─── RECORD EXCERPTS

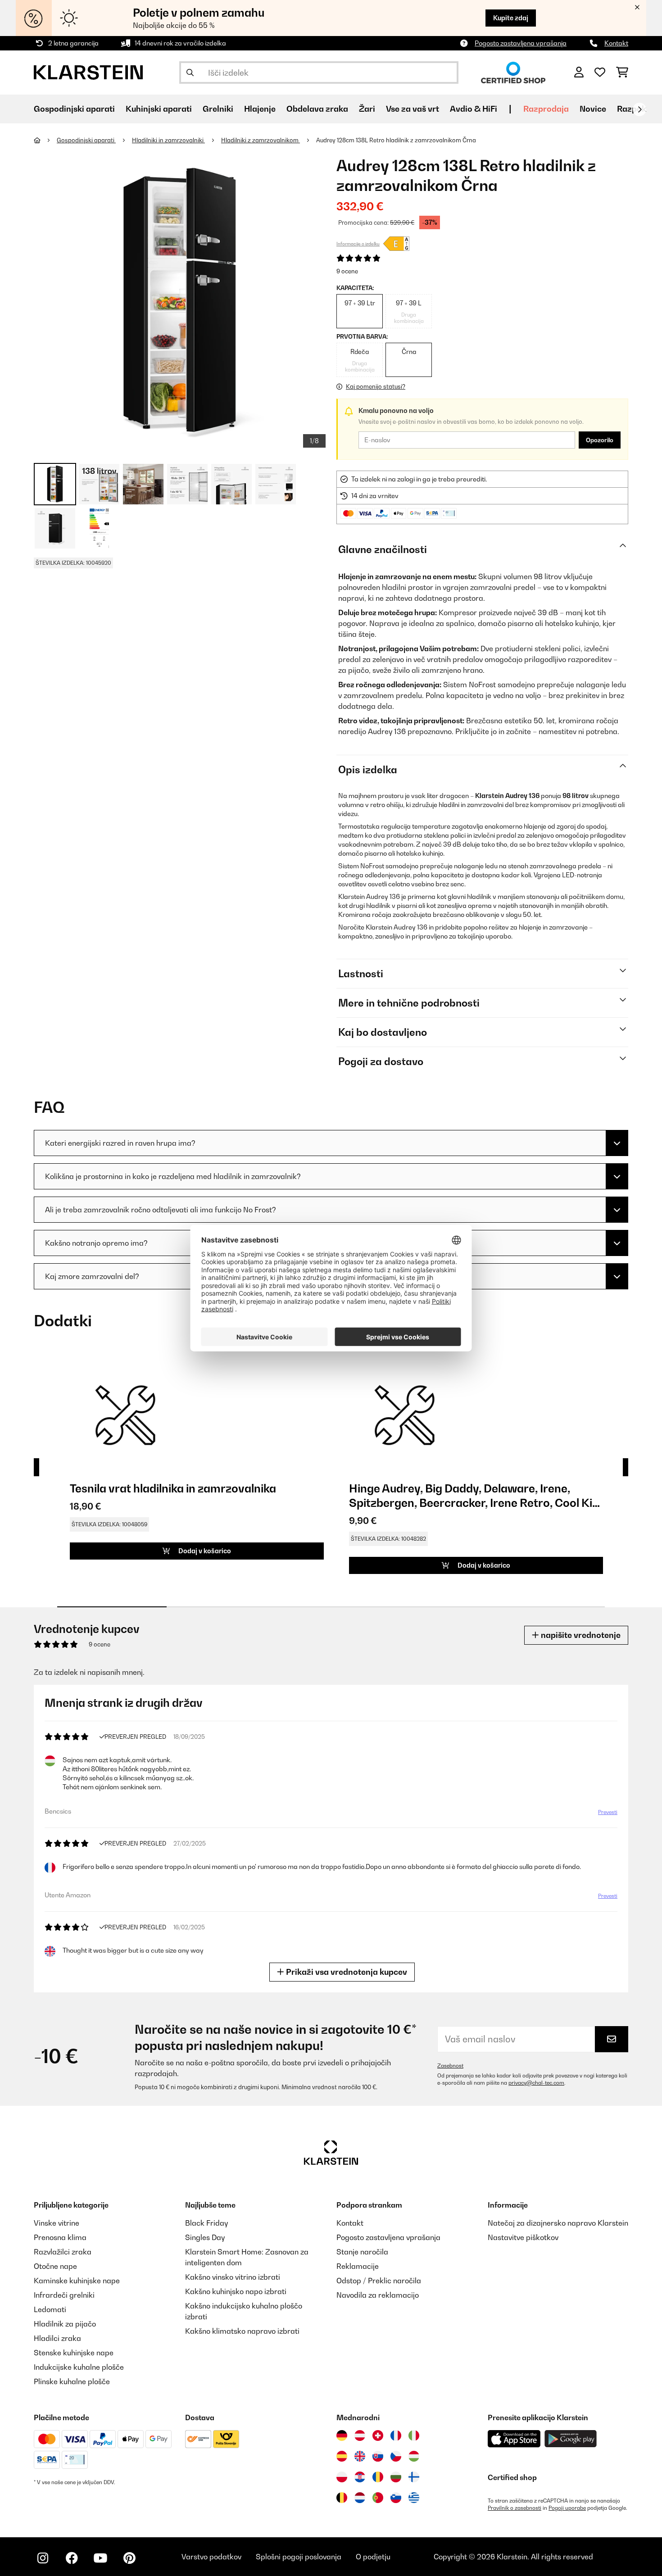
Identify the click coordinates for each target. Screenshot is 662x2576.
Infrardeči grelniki (64, 2294)
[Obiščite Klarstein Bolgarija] (395, 2477)
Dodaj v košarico (204, 1551)
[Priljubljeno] (599, 72)
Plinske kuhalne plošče (72, 2381)
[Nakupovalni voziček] (622, 72)
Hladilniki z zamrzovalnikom (260, 140)
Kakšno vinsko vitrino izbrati (232, 2276)
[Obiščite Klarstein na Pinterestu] (129, 2557)
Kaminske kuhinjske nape (77, 2280)
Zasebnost (450, 2066)
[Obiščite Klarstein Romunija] (377, 2477)
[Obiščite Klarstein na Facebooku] (72, 2557)
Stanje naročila (362, 2251)
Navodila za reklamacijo (377, 2294)
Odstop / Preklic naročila (378, 2280)
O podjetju (373, 2556)
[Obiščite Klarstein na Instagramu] (43, 2557)
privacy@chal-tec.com (536, 2083)
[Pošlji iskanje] (190, 72)
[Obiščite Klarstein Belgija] (341, 2497)
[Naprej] (639, 109)
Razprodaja (546, 108)
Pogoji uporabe (567, 2508)
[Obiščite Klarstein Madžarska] (413, 2456)
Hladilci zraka (57, 2338)
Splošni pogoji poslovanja (298, 2556)
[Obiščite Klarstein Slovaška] (377, 2456)
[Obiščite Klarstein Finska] (413, 2477)
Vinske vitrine (56, 2222)
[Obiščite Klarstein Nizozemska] (359, 2497)
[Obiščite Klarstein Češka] (395, 2456)
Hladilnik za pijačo (65, 2323)
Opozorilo (599, 440)
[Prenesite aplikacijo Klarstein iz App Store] (514, 2439)
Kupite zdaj (510, 18)
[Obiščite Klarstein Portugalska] (377, 2497)
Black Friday (206, 2222)
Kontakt (616, 43)
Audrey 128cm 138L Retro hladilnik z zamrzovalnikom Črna (396, 140)
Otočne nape (55, 2266)
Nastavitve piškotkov (523, 2237)
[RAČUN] (579, 72)
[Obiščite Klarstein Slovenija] (395, 2497)
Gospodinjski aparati (86, 140)
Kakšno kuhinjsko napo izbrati (235, 2291)
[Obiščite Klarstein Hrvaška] (359, 2477)
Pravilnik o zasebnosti (514, 2508)
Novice (593, 108)
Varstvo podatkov (211, 2556)
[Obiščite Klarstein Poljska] (341, 2477)
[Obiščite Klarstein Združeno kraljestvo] (359, 2456)
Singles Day (205, 2237)
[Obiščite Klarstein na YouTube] (100, 2557)
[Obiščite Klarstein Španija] (341, 2456)
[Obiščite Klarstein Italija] (413, 2435)
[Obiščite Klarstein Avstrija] (359, 2435)
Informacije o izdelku (358, 243)
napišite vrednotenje (580, 1635)
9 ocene (347, 271)
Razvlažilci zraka (62, 2251)
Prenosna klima (60, 2237)
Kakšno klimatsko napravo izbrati (242, 2331)
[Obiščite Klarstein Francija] (395, 2435)
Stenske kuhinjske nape (73, 2352)
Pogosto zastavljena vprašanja (521, 43)
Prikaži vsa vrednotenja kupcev (345, 1972)
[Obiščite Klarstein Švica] (377, 2435)
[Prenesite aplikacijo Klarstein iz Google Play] (570, 2439)
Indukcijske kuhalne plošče (79, 2367)
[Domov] (45, 140)
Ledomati (50, 2309)
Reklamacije (357, 2266)
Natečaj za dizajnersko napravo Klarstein (558, 2222)
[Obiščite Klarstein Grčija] (413, 2498)
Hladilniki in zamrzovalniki (168, 140)
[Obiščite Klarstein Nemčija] (341, 2435)
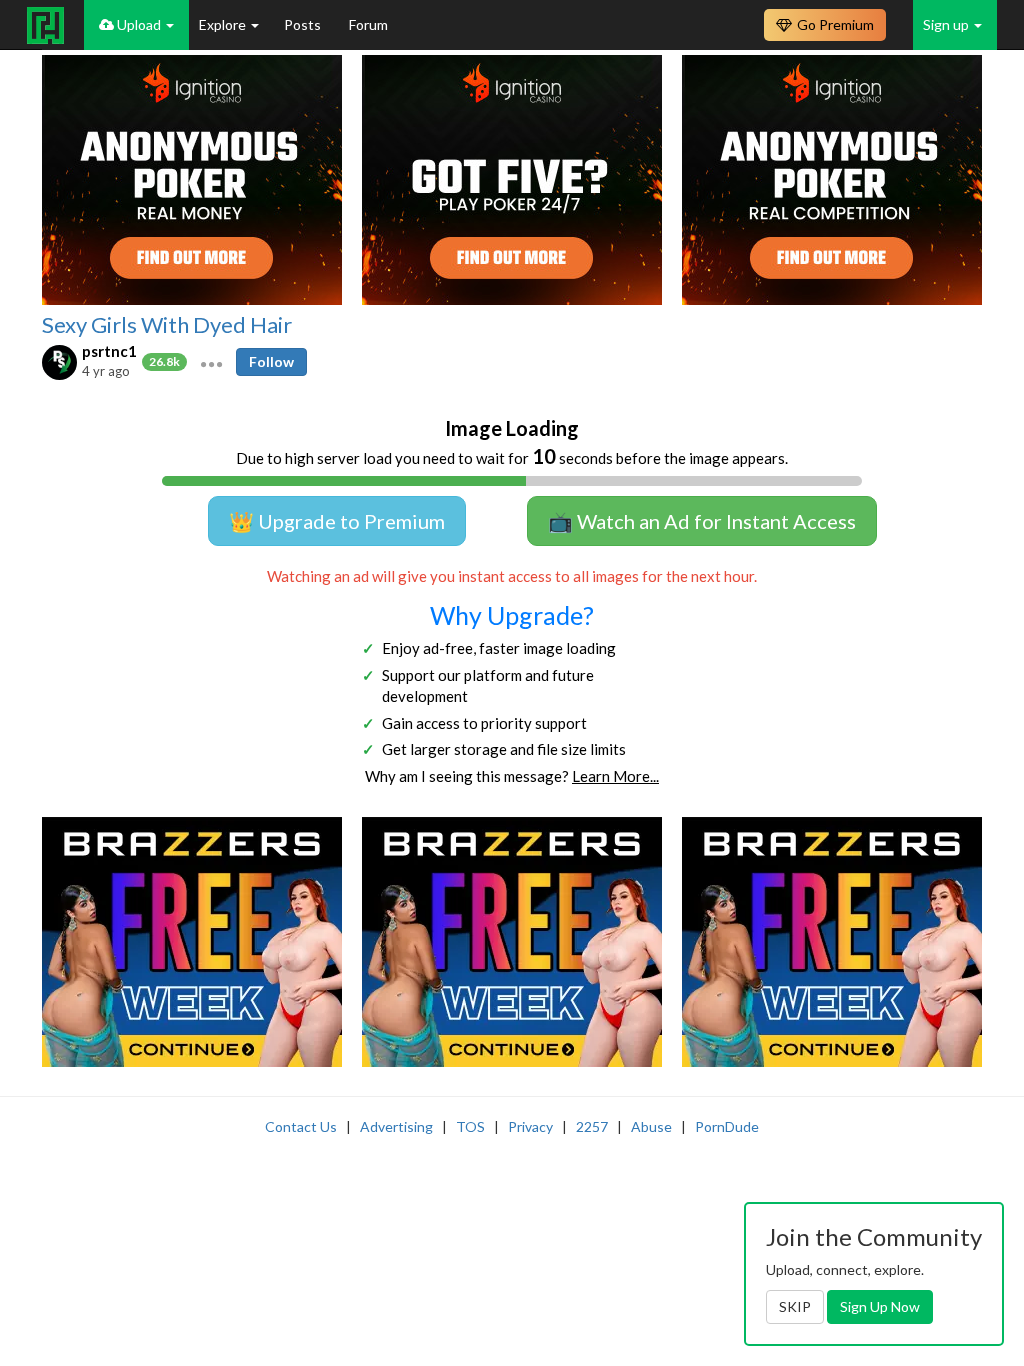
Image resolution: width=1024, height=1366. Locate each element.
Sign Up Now (880, 1306)
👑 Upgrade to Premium (337, 521)
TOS (470, 1126)
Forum (368, 24)
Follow (271, 361)
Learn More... (615, 776)
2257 (592, 1126)
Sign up (947, 24)
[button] (211, 362)
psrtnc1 (109, 351)
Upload (139, 24)
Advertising (396, 1126)
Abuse (651, 1126)
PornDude (727, 1126)
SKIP (795, 1306)
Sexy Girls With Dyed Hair (167, 325)
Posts (304, 24)
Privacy (530, 1126)
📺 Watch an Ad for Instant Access (702, 521)
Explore (224, 24)
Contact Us (301, 1126)
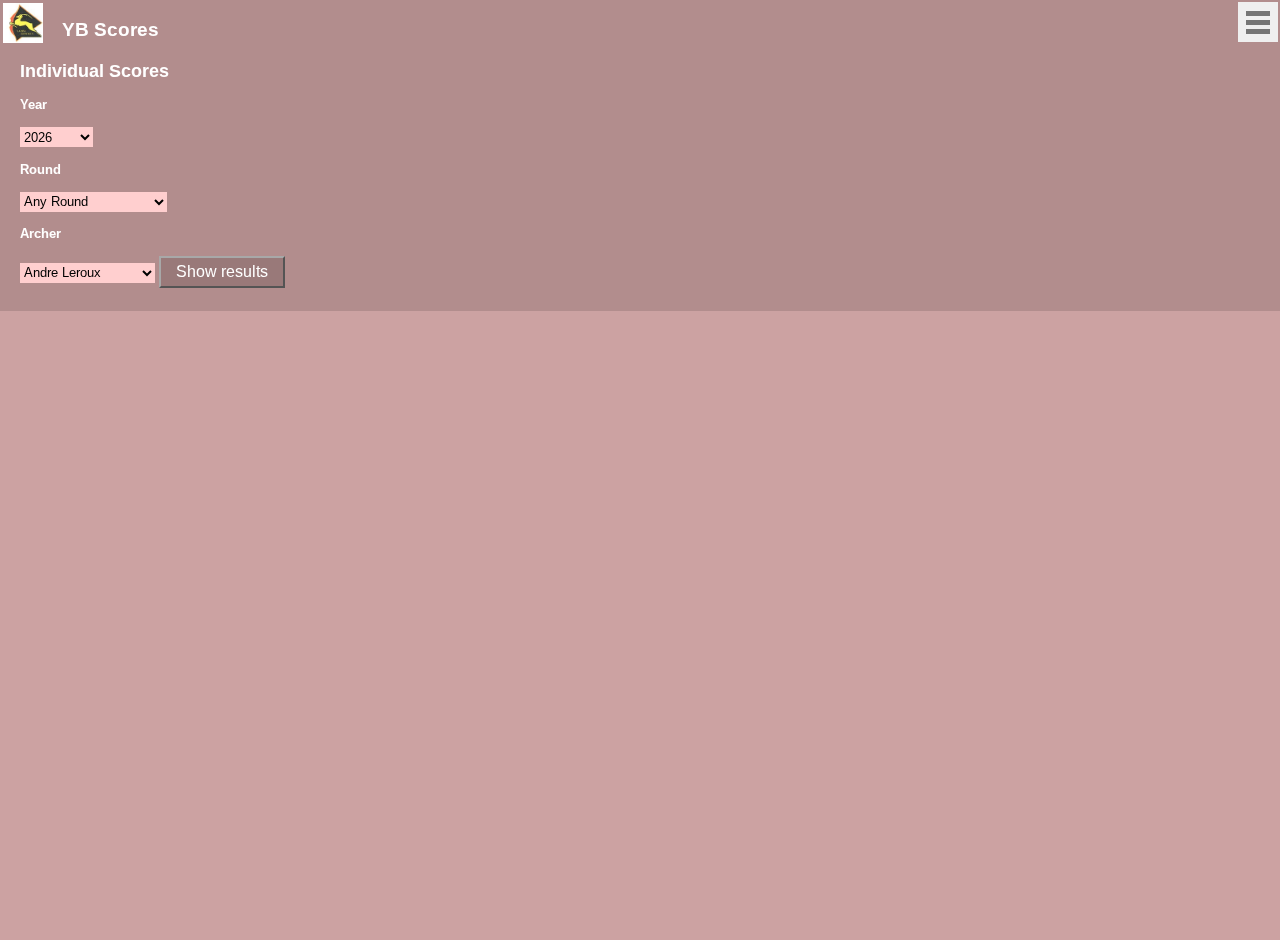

──────

== ABOUT THIS EXERCISE ==
For every line in the data above that holds "kuhinjske", return the line itself.

== TASK RESPONSE ==
Kaminske kuhinjske nape (77, 2280)
Stenske kuhinjske nape (73, 2352)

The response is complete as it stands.